The iceberg towers about 40 m above the frozen sea surface, with our field support team providing scale as they scope a route of safe approach. However, hidden from sight by the sea ice, the iceberg stretches a further 170 m below the surface to the point where it is grounded on the seafloor.
Conducting field science in Antarctica requires being able to adapt to a dynamic environment. In this case, our flexibility was rewarded with a unique data set – essentially a laboratory study in fluid mechanics on a real-world scale.
By Natalie Robinson, New Zealand National Institute for Water and Atmospheric Research (NIWA)
If you pre-register for the 2019 General Assembly (Vienna, 07–12 April), you can take part in our annual photo competition! From 15 January until 15 February, every participant pre-registered for the General Assembly can submit up three original photos and one moving image related to the Earth, planetary, and space sciences in competition for free registration to next year’s General Assembly! These can include fantastic field photos, a stunning shot of your favourite thin section, what you’ve captured out on holiday or under the electron microscope – if it’s geoscientific, it fits the bill. Find out more about how to take part at http://imaggeo.egu.eu/photo-contest/information/.

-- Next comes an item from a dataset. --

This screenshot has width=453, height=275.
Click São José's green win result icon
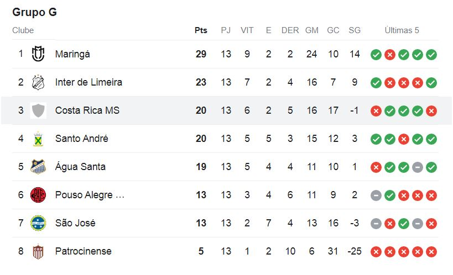point(404,223)
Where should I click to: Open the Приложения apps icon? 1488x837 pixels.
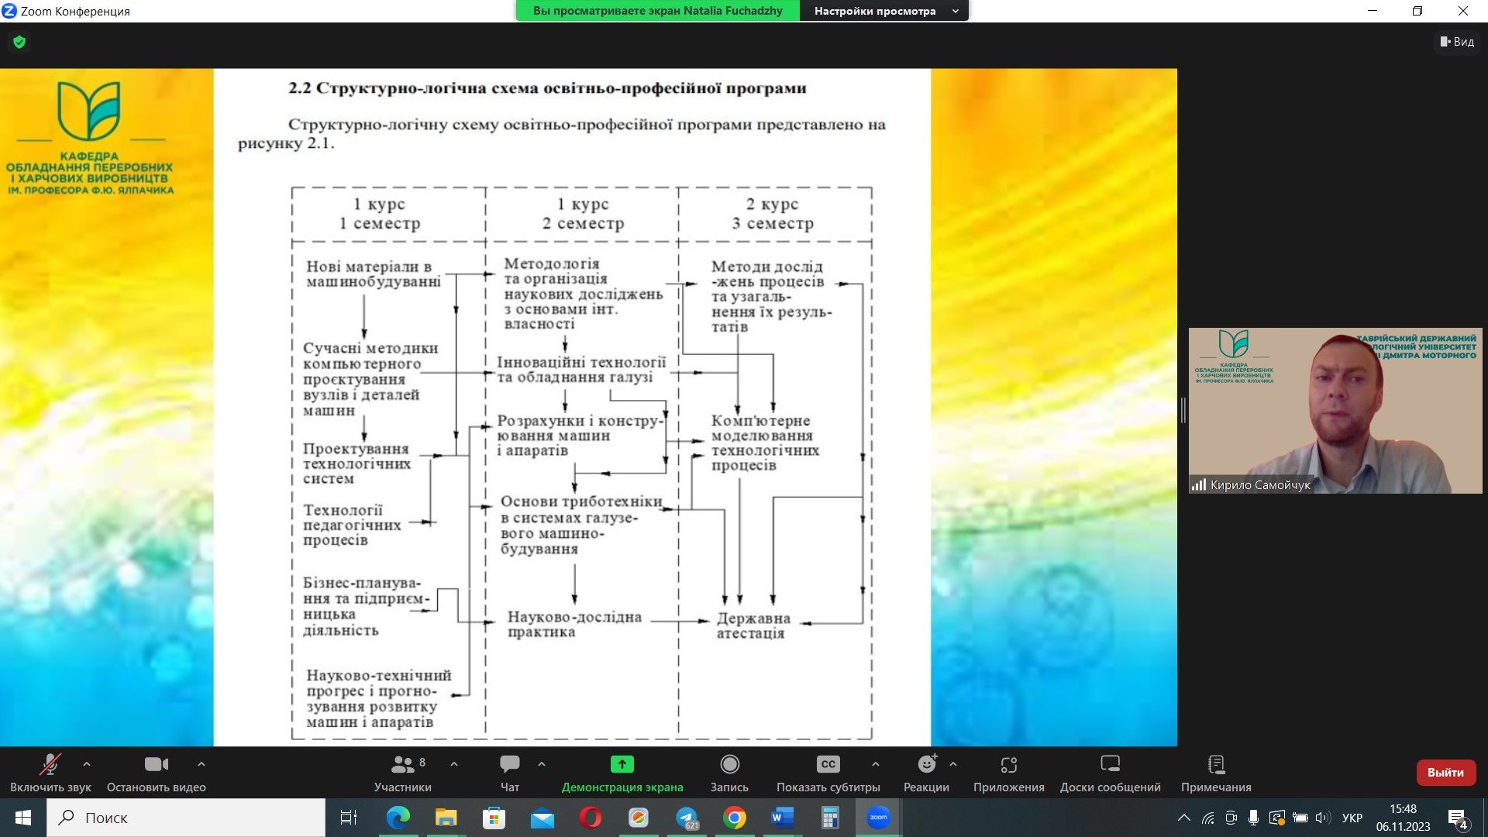[x=1008, y=765]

Imaggeo is the EGU’s online open access geosciences image repository. All geoscientists (and others) can submit their photographs and videos to this repository and, since it is open access, these images can be used for free by scientists for their presentations or publications, by educators and the general public, and some images can even be used freely for commercial purposes. Photographers also retain full rights of use, as Imaggeo images are licensed and distributed by the EGU under a Creative Commons licence. Submit your photos at http://imaggeo.egu.eu/upload/.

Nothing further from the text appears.